If you have recently tried to find a credit card processor, only to discover that they have classified you as high risk and are trying to charge extortionate rates to work with you, you may feel like there are few options ahead of you. Working in a high-risk industry like eCommerce, tobacco, or if you are simply a new business is not uncommon, and there are steps you can take to get a reasonable offer that won’t break your bank. If you aren’t sure, then you can find out if your business is high risk by checking out this guide.
1. Be honest about your operations
When faced with high rates, the worst thing that you can do is try to hide your operations to get a better deal. If you hide what your services and products are, this is likely to find out through one of the regular audits that credit card processors do, which will make your situation even worse. If a processor denies you, don’t let this put you off, there are processors available that specialize in working with high-risk business that you can approach.
2. Have capital available
Capital includes assets like equipment, buildings, inventory, tools, and machinery that you use to make income. These assets show that you are well funded and a business that is operating well, giving you the ability to withstand financial turbulence. This will make credit card processors more likely to consider working with you.
3. Show your payment processing history
As well as the capital, if you worked with a payment processor in the past, then make sure to have this information to hand, even if the last company stopped working with you. This will prove that you have a clean record with minimal fraud or chargebacks and that the previous company dropped due to perceived risk rather than real risk.

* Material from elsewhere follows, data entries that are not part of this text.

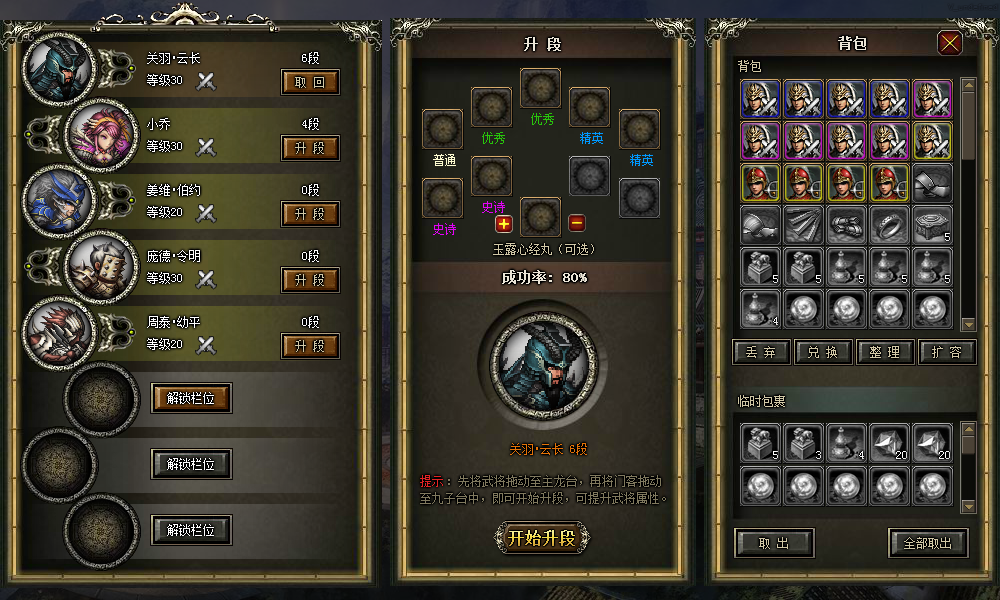This screenshot has height=600, width=1000.
Task: Close the 背包 panel with the red X
Action: tap(950, 43)
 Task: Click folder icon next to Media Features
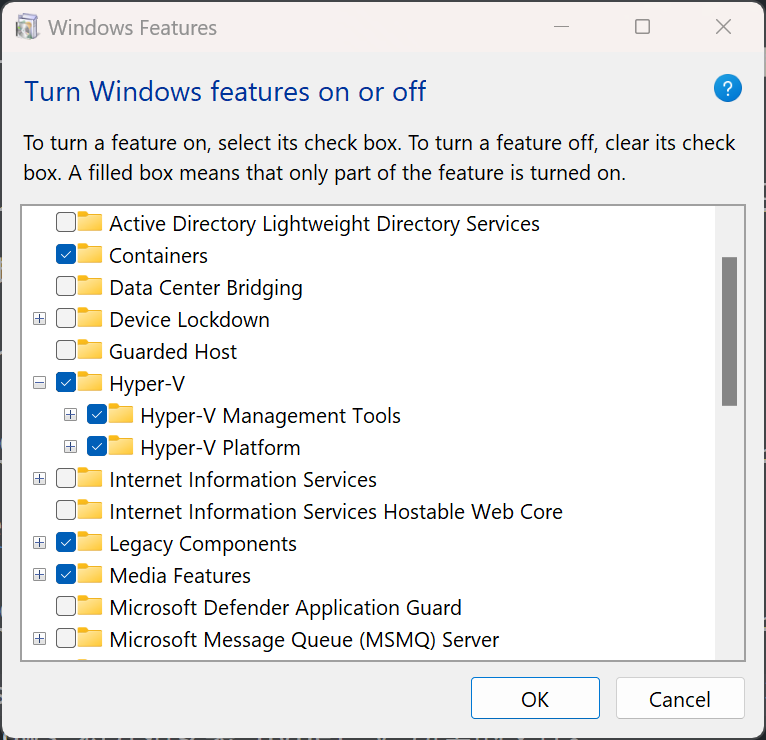tap(91, 575)
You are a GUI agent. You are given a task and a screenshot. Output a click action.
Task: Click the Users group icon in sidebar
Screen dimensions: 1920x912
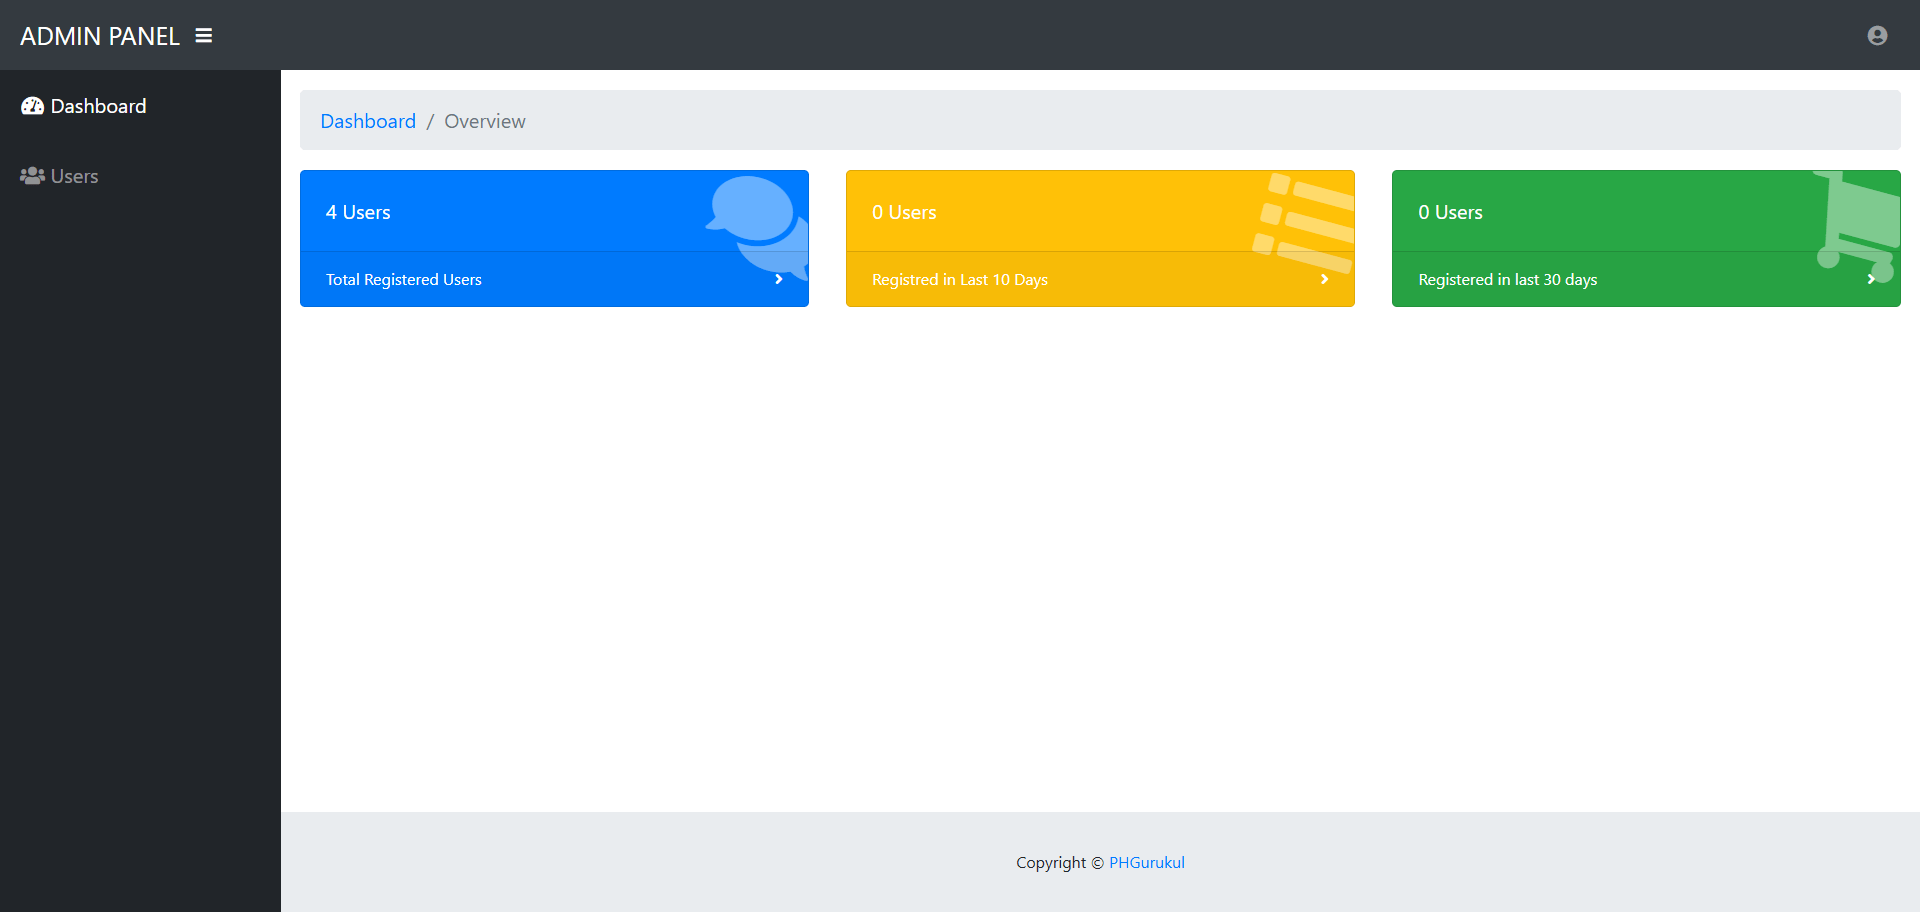point(31,176)
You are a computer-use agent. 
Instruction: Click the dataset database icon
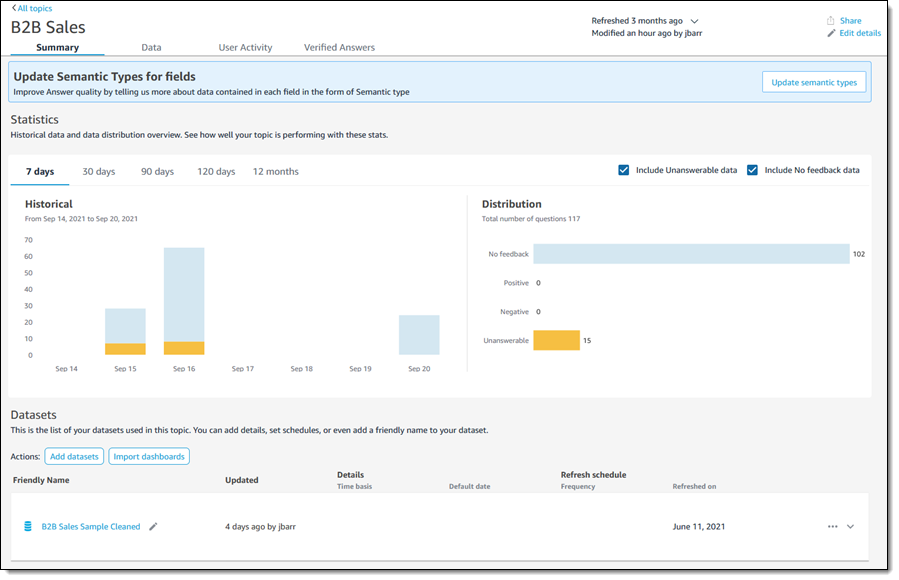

4. Don’t agree to pre-set limits
Many credit card processors with put a limit on the number of transactions that you are allowed to process, and if you go above this limit you will be charged extra. This may be ok if you are a small business, but if you think there is a chance that you will grow and the number of transactions that you’ll have to process will increase, then avoid this. Look for a partner that will allow you to increase the number of transactions to be processed with no extra charge.
5. Be prepared
This may seem counter-intuitive, but if you can always try to have two payment processors. As a high-risk business, you don’t know when you may hit a number of chargebacks that cause one of the processors to terminate your account. This is out of your control, but you can control the outcome by being prepared. With two partners, you don’t have to worry about looking for a new processor to keep working and can move all credit card transactions to your other merchant.